Tags: cryptography-rsa
Rating:
**Description**
Another message encrypted with RSA. It looks like some parameters are missing. Can you still decrypt it? Message
**Files**
*clue.txt*
```
e = 65537
n = 499607129142614016115845569972309954865466642986629586633467546172800056547903083303297314393486719922392114168964815069281475244480336720618108262665997707387594045170650286331094075335771255196970298123339129317833157961011527832876727076344754954725939644758068479530394261225267979368085014589570504346427
dp = 10223330953817363123811922583649696214606550602104286204220891355717604605964870127334598738896285490397615099445491494493968669242516576783690807635432479
c = 153408111238083132625075217386160278201089187923862024676103784080001237826514301713735771160917544373591779610748265147756784683926730761236534493663419614238905006609729514145435055984994364128927411759418067871721495104602569203564450508769250852903921152143258615277062069536567367247248160384585690407058
```
**Solution**
This was a really fun problem to work through!

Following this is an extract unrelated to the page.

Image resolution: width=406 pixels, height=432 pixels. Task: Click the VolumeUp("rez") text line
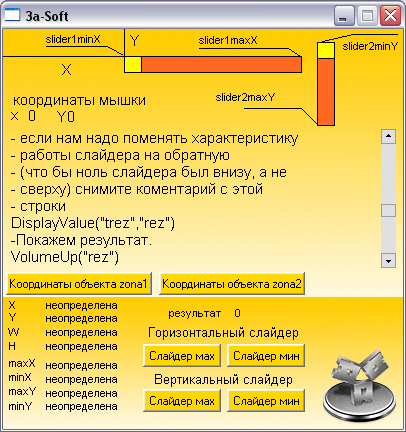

The first thing we have to notice is that `e` and `dp` are modular inverses of each other `mod (p - 1)`. Because of this, if we take any number `a`, `a^(e * dp) ≡ a mod p`. This cracks the entire problem for us, since if we subtract from both sides, we're left with `a^(e * dp) - a ≡ 0 mod p`, making `a^(e * dp) - a` a multiple of `p`. Now, if we take the GCD of `N` and `a^(e * dp) - a`, we're at a *very* small likelyhood of getting anything other than `p`. Then, if we just divide by `p`, we get `q`, and we can calculate `d` and decrypt the message~
```
>>> from sympy import *
>>> from sympy.core.numbers import igcdex
>>> e = 65537
>>> n = 499607129142614016115845569972309954865466642986629586633467546172800056547903083303297314393486719922392114168964815069281475244480336720618108262665997707387594045170650286331094075335771255196970298123339129317833157961011527832876727076344754954725939644758068479530394261225267979368085014589570504346427
>>> dp = 10223330953817363123811922583649696214606550602104286204220891355717604605964870127334598738896285490397615099445491494493968669242516576783690807635432479
>>> c = 153408111238083132625075217386160278201089187923862024676103784080001237826514301713735771160917544373591779610748265147756784683926730761236534493663419614238905006609729514145435055984994364128927411759418067871721495104602569203564450508769250852903921152143258615277062069536567367247248160384585690407058
>>> p = gcd(n, pow(2, e*dp, n) - 2)
>>> q = n // p
>>> d = long(igcdex(e, (p-1) * (q-1))[0]%n)
>>> hex(pow(c,d,n))[2:-1].decode('hex')
'flag{wow_leaking_dp_breaks_rsa?_47689841281}'
```
And, sure enough, `wow_leaking_dp_breaks_rsa?_47689841281` is the flag! This was one of my favorite challenges in this CTF.